# To do
a) In the passage on Nascar sponsorship, rewrite the part from "Individual teams are" to "giant Scooby-Doo character).", substituting "tractor-trailers" for "18-wheelers".
b) According to the passage on Nascar sponsorship, how many Nascar Barbies were sold, and about how much revenue did they generate?
[Document segment — start]
Individual teams are also attracting new benefactors outside racing's traditional categories. At this year's Daytona, the garage area was filled with dozens of 18-wheelers parked side by side, each serving as a team's headquarters during the week. The place had the feel of a Main Street fair. The trucks blazed with the bright colors and logos of companies like Lowe's, Philips, M&Ms, BellSouth, Hot Wheels, and Kmart. Even the Cartoon Network was there as a team sponsor (its pit was easily identified; it was the one with the giant Scooby-Doo character).

You won't catch any of the Nascar folks--or the fans--wringing their hands about all this commercialism either. Not yet, at least. Since the early '70s, stock cars have looked like rolling billboards, and their drivers like victims of a deranged corporate tattoo artist. For good reason: Other major sports derive the vast majority of revenues from TV-rights fees and ticket sales; for them, sponsorship dollars are almost gravy. Well, it's the exact opposite in auto racing. This sport, with its regional following, hasn't traditionally been able to charge a fortune for TV rights or tickets, so it has long needed corporate dollars to survive. Team owners usually budget $9 million to $10 million annually, which typically includes about 12 cars per driver and a couple of dozen employees. Most, if not all, of the cost is covered by sponsorships. "Everybody out here realizes how important the sponsors are: Without 'em we're a bunch of broken-down old cars," says Earnhardt.

For sponsors, Nascar may be the best buy in sports, for a simple reason: Speed sells. Some snobs still regard race fans as po' trash, but these folks spend freely to support the companies and brands that back their favorite drivers. Slap your logo on a stock-car product and race fans will embrace you. Coke has filled orders for 20,000 new Nascar-themed vending machines. Visa says it's running to keep up with demand for its new Nascar affinity cards. Sales of Hot Wheels cars jumped 30% last year after the brand became Kyle Petty's primary sponsor. But this is all you really need to know: Nascar Barbie was Mattel's hottest collectible Barbie last year. More than a million were sold, generating about $50 million in revenue. "Our sponsors are not stupid," says team owner Felix Sabates, who has two Winston Cup cars. "They're not here because the CEO wants to sit in the grandstands."
[Document segment — finish]
[Data provided — start]
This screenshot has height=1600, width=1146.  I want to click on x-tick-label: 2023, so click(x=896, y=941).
[Data provided — finish]
[Data provided — start]
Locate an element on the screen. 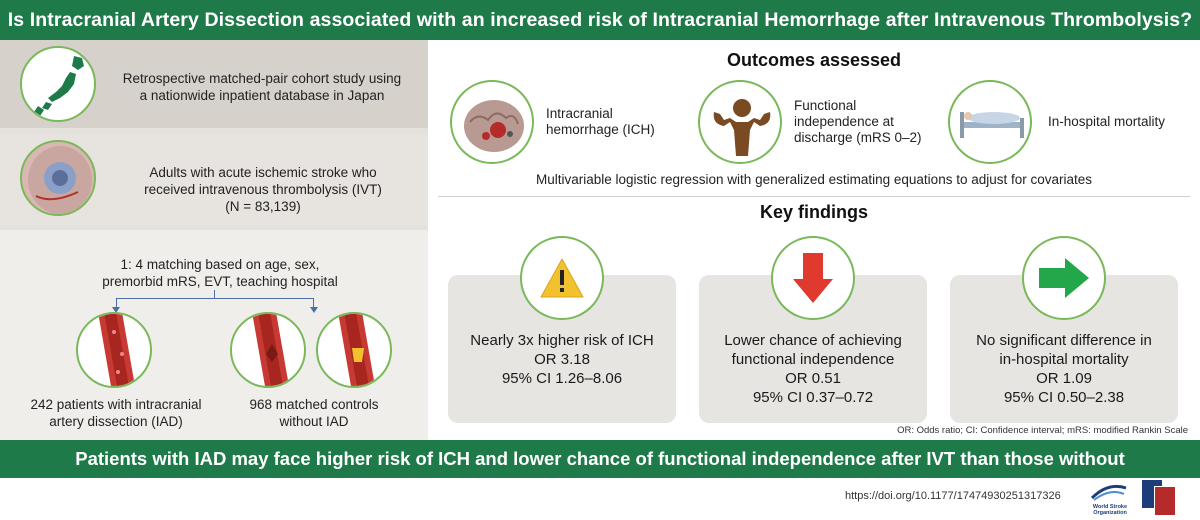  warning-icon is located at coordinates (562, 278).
[Data provided — finish]
[Data provided — start]
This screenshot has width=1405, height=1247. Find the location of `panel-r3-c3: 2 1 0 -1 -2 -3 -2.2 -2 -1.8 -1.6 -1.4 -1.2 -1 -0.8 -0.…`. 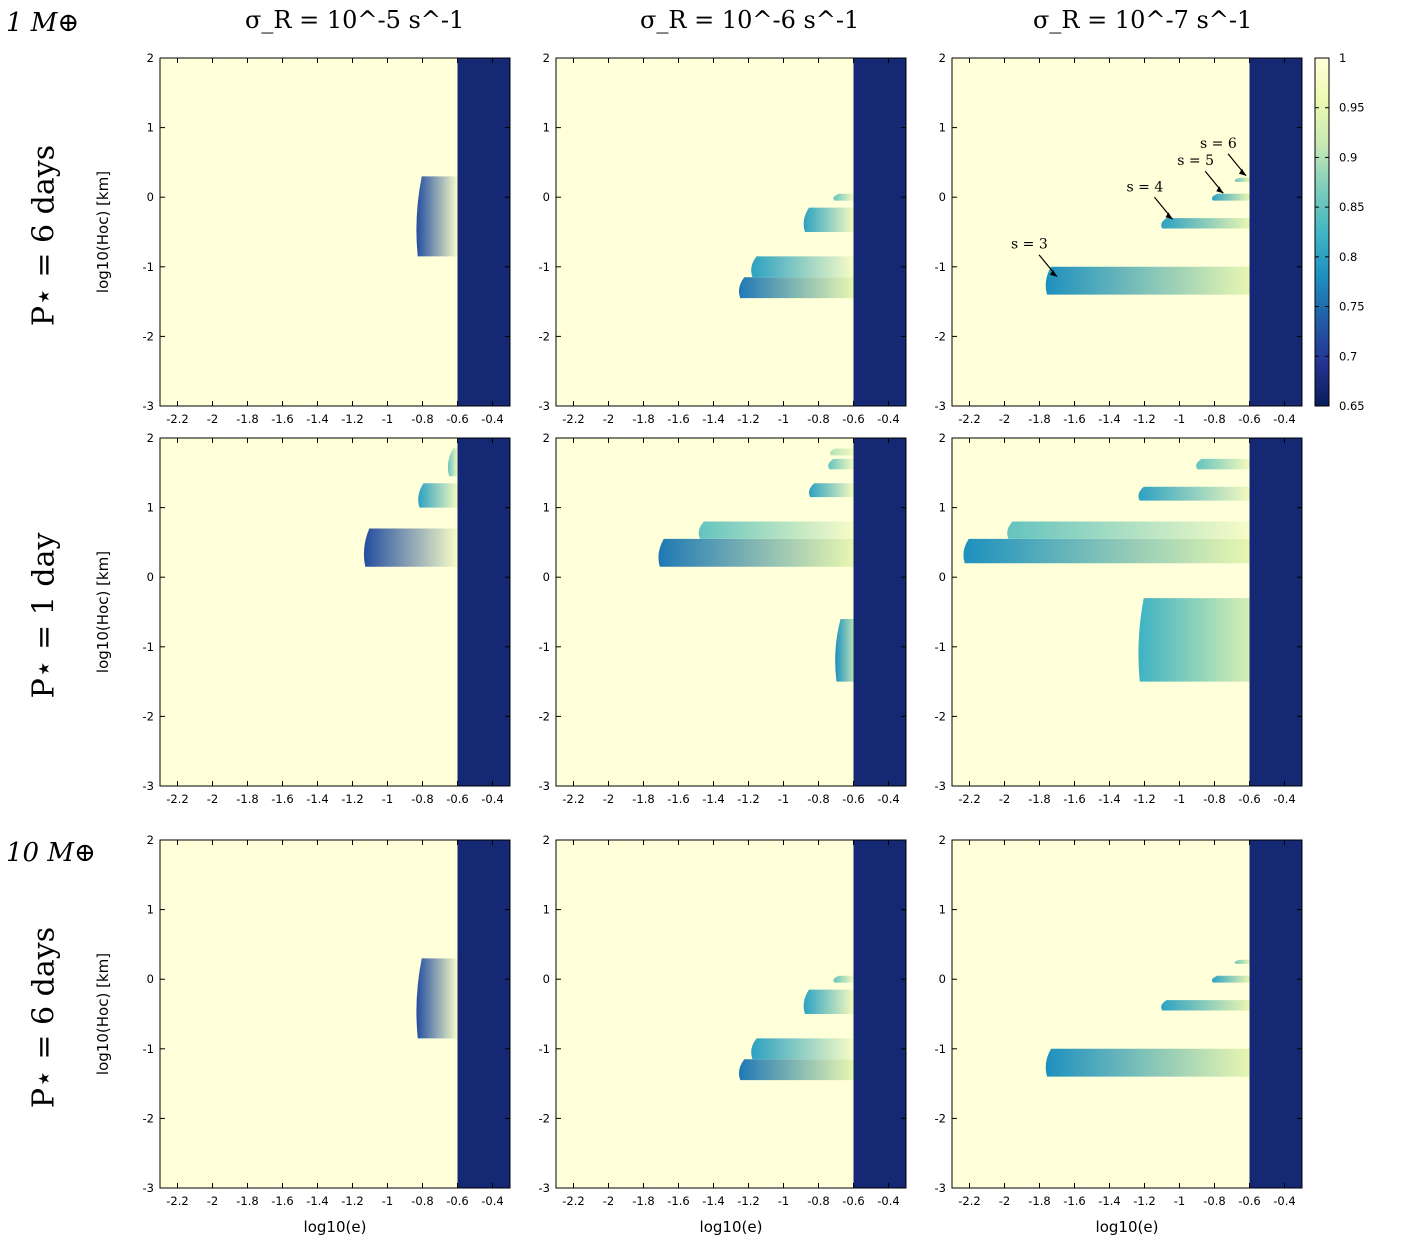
[Data provided — finish]
# Activity answers
a)
Individual teams are also attracting new benefactors outside racing's traditional categories. At this year's Daytona, the garage area was filled with dozens of tractor-trailers parked side by side, each serving as a team's headquarters during the week. The place had the feel of a Main Street fair. The trucks blazed with the bright colors and logos of companies like Lowe's, Philips, M&Ms, BellSouth, Hot Wheels, and Kmart. Even the Cartoon Network was there as a team sponsor (its pit was easily identified; it was the one with the giant Scooby-Doo character).

b) More than a million were sold, generating about $50 million in revenue.